I feel it’s important to note the utter matter-of-factness with which Wilander shared his opinions.  His tone wasn’t cruel or disparaging. The content of his remarks might sound harsh, but the more he talked, the more I appreciated why the man left the game with seven major titles in his pocket and the guys on court had a combined total of zero. At this level of the sport, it’s kill or be killed. There are moments where one simply has to put returns in play, go for the percentages, and execute. Of course, those of us who follow the sport already know this, but the utter simplicity and severity of it—as experienced watching a match with a legend—was striking.

Wilander had to split for a broadcasting commitment, but as the contest wore on, his observations colored my own impressions: It might have been pretty had Tsonga pulled off the few surprise drop shots he attempted in the middle of rallies he had utter control of, running Fish corner to corner at will. But wouldn’t a forehand winner have been a perfectly fine alternative? As the unforced errors kept piling up (by the end, Tsonga would have hit 59 to Fish’s 55), I felt utter disdain for them. All I could think was that, regardless of who won today, the rough edges on display wouldn’t cut down the goliaths that awaited around the corner, in the later rounds. That said, Tsonga does seem to have a growing gift for coming from behind; he is, after all, the only man to beat Federer from two sets down in a Grand Slam tournament, doing so this year at Wimbledon.

Fish won the third set, but deep in the fourth, things came undone for him again. Serving at 4-all, and up 30-love—just six points from the quarterfinals—Fish lost the next eight points and let the Frenchman pull even to two sets all. It was eerily similar to the conclusion of the first set and seemed to portend a horrible fifth set for the American.

That’s when Tsonga finally did all those things Wilander had been wishing for way back in the first—taking control of points early, hitting with purpose, and stripping the silly from his game, while the American became increasingly despondent, eventually dropping the set, and the match, 6-4, 6-7 (5), 3-6, 6-4, 6-2.
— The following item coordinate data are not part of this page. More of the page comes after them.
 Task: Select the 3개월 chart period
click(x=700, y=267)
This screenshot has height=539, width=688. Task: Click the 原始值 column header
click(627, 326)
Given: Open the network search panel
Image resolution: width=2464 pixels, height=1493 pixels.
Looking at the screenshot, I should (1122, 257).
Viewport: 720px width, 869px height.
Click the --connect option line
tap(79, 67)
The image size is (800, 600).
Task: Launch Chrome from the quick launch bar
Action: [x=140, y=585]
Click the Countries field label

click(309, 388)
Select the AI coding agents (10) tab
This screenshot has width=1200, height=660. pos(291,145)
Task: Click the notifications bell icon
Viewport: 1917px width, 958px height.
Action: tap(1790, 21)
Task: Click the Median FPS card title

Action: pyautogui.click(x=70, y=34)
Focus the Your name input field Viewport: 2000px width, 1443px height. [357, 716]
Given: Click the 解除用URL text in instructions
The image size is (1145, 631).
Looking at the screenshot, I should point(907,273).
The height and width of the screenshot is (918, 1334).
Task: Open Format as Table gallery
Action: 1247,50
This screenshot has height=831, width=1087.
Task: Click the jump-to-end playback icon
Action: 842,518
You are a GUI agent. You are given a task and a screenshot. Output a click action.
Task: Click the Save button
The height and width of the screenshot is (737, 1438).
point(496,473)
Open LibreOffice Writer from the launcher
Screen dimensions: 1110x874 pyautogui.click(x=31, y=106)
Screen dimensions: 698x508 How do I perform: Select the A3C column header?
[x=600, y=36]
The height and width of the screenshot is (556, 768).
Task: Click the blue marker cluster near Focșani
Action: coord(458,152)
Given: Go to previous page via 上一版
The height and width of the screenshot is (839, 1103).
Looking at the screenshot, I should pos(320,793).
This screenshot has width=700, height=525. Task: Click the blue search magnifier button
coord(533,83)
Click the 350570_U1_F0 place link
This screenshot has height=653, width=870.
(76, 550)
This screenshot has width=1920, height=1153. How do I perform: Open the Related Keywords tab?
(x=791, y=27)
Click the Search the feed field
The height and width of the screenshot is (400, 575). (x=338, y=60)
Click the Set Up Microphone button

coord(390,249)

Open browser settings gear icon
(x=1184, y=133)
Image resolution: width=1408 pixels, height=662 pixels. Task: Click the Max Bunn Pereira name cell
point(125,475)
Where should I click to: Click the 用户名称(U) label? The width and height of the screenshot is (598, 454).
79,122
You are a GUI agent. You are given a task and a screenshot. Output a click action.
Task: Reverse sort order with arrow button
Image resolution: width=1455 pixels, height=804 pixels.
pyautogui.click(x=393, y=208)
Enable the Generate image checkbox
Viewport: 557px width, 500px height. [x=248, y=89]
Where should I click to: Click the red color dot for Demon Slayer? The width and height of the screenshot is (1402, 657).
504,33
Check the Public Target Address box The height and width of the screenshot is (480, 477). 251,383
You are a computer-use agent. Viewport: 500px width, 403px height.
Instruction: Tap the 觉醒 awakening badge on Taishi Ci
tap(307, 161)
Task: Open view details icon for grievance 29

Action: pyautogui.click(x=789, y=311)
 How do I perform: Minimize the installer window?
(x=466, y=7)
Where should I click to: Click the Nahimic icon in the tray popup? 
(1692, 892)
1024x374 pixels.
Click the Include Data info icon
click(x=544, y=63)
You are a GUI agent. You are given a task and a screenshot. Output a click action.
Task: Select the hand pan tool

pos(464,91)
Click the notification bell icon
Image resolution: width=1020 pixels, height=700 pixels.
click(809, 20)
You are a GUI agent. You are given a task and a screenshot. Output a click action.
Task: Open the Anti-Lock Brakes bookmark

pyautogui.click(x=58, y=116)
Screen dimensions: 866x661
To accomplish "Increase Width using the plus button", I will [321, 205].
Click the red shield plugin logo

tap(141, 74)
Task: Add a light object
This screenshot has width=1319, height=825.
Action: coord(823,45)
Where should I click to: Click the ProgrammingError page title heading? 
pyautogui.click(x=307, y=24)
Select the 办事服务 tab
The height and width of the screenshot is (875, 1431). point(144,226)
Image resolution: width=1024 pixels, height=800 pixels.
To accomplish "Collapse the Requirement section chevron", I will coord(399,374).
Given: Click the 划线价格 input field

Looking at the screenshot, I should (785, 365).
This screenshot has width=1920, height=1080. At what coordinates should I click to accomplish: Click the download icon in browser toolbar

As Fish’s triumphant summer slipped through his fingers like so many grains of sand, I thought back to something else Wilander said to me right after the first set:

“You’re either a closer or not a closer… it’s something you’re born with, not something that comes with training. You can become a better player, you can get into more positions where you have an opportunity, but that doesn’t necessarily make you a better closer.”

I had wondered about Fish’s closing abilities myself the other day after he beat Kevin Anderson in straight sets. Wilander knows more about tennis than I ever will. Whether or not he knows all there is to know about the future of Mardy Fish is something we’ll all have to wait and see.